Adolescente paquistanês se fingiu de morto para sobreviver

Em sua cama em um hospital da cidade, Shahrukh Khan contou que ele e seus colegas estavam no auditório do estabelecimento quando quatro homens armados entraram

iG Minas Gerais | AFP |

Um paquistanês de 16 anos contou ter visto a morte de perto e fingiu ter morrido para sobreviver quando os talibãs atacaram nesta terça-feira (16) uma escola para filhos de militares em Peshawar, deixando ao menos 130 mortos.

Em sua cama em um hospital da cidade, Shahrukh Khan contou que ele e seus colegas estavam no auditório do estabelecimento quando quatro homens armados entraram.

"Alguém gritou para que nos agachássemos e nos escondêssemos embaixo das mesas", disse Khan, acrescentando que os homens gritaram "Allá é grande!" antes de abrir fogo.

Um deles gritou: "Há muitas crianças embaixo dos bancos, vão buscá-las", declarou Khan.

"Vi um par de botas pretas andando na minha direção. Esse homem provavelmente estava procurando estudantes escondidos embaixo dos bancos", acrescentou.

Kahan sentiu muita dor ao ser baleado em ambas as pernas logo abaixo dos joelhos.

Fingiu estar morto, acrescentando: "Dobrei minha gravata e a coloquei na boca para não gritar".

"O homem de botas pretas seguiu buscando estudantes e baleando-os. Fiquei o mais quieto que pude e fechei os olhos, esperando que voltassem a atirar em mim", contou.

"Meu corpo estava tremendo. Vi a morte tão de perto (...). Nunca me esquecerei das botas pretas se aproximando. Tive a impressão de que era a morte que se aproximava de mim", afirmou.

Enquanto seu pai, dono de uma mercearia, o consolava em sua cama molhada de sangue, Khan lembrou: "Pouco depois os homens se foram e fiquei ali por alguns minutos. Depois tentei me levantar, mas cai no chão devido aos meus ferimentos".

"Quando me arrastei em direção à sala seguinte, foi horrível. Vi o cadáver de nossa secretária em chamas", afirmou.

"Estava sentada na cadeira com sangue que jorrava de seu corpo enquanto queimava", acrescentou.

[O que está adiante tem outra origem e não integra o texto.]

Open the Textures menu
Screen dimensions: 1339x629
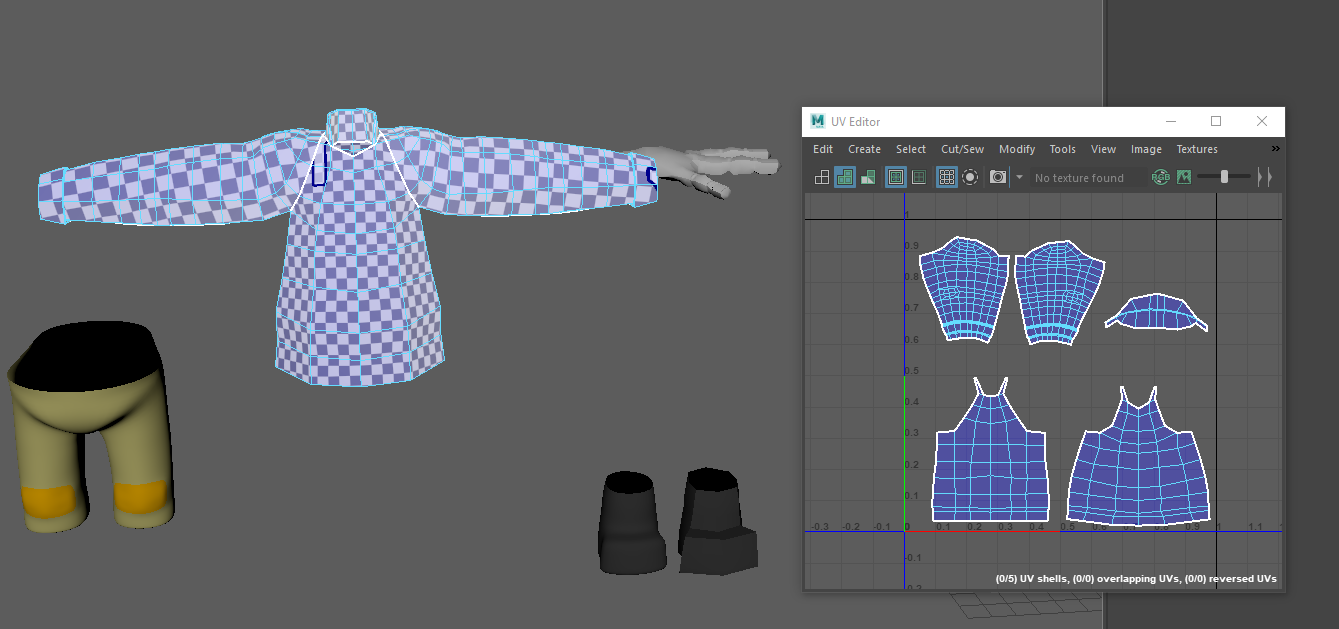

Khan, que também disse ter visto o corpo de um soldado que trabalhava na escola, se arrastou para trás de uma porta para se esconder e perdeu a consciência.

"Quando acordei estava deitado na cama do hospital", explicou.

O sangrento ataque talibã contra a escola de filhos de militares no Paquistão terminou com a morte dos seis criminosos, indicou a polícia.

Este ataque matou ao menos 130 pessoas, em sua maioria crianças e adolescentes, segundo as autoridades.

As forças especiais do exército resgataram mais de uma dezena de estudantes e funcionários da escola, afirmaram.

Segundo testemunhas, uma forte explosão atingiu a escola pública e foi seguida pela invasão dos criminosos, que foram de sala em sala atirando contra os alunos.